"Expliquez-nous": existe-t-il un racisme "anti-blanc" dans le monde du football?

Lilian Thuram en pleine tournante depuis une semaine. L’ancien défenseur des bleus a déclaré la semaine dernière à un journal italien : “Il faut avoir le courage de dire que les blancs pensent être supérieur”.
La phrase déclenche aussitôt une polémique et effectivement, telle quelle, elle est raciste, puisqu’elle prête un trait de caractère, le sentiment de supériorité à l’ensemble d’un groupe, en l'occurrence les blancs. Lilian Thuram, militant anti-raciste a ensuite eu l’occasion de s’en expliquer. Il a dit qu’il était interrogé sur les supporters italiens dans les stades qui imitent le cri des singes lorsqu’un joueur noir à la balle. Et cette phrase sur les blancs qui se croient supérieurs ne visaient pas tous les blancs de la planète, mais uniquement les supporters racistes italiens. Dont acte et fin de la première polémique.
Le débat a ensuite rebondi. Samedi le journaliste de Canal+, Pierre Ménès a déclaré: “Le vrai problème dans le foot en France, c’est le racisme anti-blancs”. Et pour l’illustrer, Pierre Ménès explique qu’il a inscrit son fils dans un club, mais qu'après deux séances, il a refusé d’y retourner parce qu’“on ne lui parlait pas, on ne lui passait pas la balle et on refusait de prendre la douche avec lui” ! Et le journaliste à préciser : "Dans ces clubs de banlieue, il n’y a pas un blanc, sauf parfois le gardien de but ou l'arrière droit".

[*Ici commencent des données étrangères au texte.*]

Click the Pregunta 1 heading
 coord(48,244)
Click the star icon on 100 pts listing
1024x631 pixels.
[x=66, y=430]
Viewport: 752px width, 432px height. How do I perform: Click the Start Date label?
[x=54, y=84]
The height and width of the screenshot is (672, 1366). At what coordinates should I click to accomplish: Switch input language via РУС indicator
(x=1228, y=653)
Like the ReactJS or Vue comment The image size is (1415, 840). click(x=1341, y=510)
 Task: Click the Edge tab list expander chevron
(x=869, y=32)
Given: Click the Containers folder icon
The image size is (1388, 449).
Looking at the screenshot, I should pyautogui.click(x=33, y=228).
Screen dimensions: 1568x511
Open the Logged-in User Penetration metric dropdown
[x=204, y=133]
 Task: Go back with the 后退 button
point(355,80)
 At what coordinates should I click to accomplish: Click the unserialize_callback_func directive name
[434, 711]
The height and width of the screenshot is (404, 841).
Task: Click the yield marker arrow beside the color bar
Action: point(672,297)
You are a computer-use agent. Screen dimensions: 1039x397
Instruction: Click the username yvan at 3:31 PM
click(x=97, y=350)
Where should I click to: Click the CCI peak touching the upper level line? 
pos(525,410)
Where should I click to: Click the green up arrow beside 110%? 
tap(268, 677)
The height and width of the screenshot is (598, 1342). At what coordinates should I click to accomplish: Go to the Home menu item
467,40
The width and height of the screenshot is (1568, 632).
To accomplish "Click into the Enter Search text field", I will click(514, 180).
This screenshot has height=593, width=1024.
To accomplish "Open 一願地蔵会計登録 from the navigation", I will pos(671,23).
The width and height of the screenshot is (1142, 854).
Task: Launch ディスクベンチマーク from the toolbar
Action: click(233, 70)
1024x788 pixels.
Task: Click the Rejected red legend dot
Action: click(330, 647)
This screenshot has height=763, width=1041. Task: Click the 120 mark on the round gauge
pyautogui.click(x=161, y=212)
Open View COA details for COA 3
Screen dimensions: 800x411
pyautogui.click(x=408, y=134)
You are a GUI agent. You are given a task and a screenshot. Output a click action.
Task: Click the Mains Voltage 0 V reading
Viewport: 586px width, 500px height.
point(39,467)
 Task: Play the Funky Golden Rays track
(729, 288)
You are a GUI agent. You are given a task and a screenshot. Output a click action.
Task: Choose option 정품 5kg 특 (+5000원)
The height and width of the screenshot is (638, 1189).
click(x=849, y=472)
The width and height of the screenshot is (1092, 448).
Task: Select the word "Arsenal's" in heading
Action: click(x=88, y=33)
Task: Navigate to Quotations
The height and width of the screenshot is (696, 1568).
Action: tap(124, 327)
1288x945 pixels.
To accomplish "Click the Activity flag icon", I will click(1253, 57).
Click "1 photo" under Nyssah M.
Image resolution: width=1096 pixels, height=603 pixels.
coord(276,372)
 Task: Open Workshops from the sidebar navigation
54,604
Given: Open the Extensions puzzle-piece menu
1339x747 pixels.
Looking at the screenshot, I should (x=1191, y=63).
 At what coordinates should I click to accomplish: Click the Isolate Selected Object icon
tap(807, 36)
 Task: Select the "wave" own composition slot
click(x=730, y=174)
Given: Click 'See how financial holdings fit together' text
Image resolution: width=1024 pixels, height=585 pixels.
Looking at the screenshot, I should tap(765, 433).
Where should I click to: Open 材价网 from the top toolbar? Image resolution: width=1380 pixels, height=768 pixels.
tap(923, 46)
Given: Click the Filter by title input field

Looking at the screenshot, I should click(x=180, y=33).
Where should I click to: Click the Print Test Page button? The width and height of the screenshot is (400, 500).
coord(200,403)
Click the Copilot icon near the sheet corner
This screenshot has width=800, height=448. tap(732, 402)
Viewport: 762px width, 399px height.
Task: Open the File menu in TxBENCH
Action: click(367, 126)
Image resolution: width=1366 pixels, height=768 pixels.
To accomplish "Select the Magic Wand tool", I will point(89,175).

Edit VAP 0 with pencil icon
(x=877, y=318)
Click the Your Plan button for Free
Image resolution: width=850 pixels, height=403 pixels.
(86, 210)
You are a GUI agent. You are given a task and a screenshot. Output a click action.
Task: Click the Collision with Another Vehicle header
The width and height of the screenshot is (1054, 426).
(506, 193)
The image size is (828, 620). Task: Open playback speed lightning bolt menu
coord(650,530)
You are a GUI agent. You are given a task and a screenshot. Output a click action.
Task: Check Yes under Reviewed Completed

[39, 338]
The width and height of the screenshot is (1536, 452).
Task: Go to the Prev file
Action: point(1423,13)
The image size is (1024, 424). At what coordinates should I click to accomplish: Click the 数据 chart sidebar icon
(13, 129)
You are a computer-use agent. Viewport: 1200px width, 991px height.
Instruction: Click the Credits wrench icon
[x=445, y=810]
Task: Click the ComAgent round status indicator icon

Une forme de racisme qui existent en France
Alors j’ai cherché et je n’ai pas trouvé d’étude sur le racisme anti-blanc dans les clubs de jeunes en banlieue. Mais il se trouve que j’ai un fils qui joue au foot en banlieue tous les samedis depuis quatre ans, il est effectivement arrière droit, et blanc. Mais personne ne lui a jamais interdit de prendre sa douche avec tout le monde. J’ai parlé également dimanche à son entraîneur qui n’a jamais vu en dix ans, un petit blanc à qui on ne fait pas de passe parce qu’il est blanc. Conclusion : faute d’étude, on ne peut se fier qu'à son ressenti, et je n’ai pas le même que Pierre Ménès.
Alors est-ce qu’au-delà du Foot, est ce que l’on peut dire qu’il y a un racisme anti-blancs en France ? C'est une question controversée, mais je pense que oui, car toutes les formes de racisme existent, anti-blancs, anti-noirs, anti-gros, anti-vieux… Il y a des noirs qui n’aiment pas les blancs, des Arabes qui n’aiment pas les noirs, des Juifs ashkénaze qui détestent les juifs Séfarade…
Mais le terme de racisme anti-blancs fait surtout parti du vocabulaire de l'extrême droite. Et c’est pour cela que Jean François Copé avait été critiqué, même dans son propre camp pour l’avoir utilisé avec son histoire de pain au chocolat.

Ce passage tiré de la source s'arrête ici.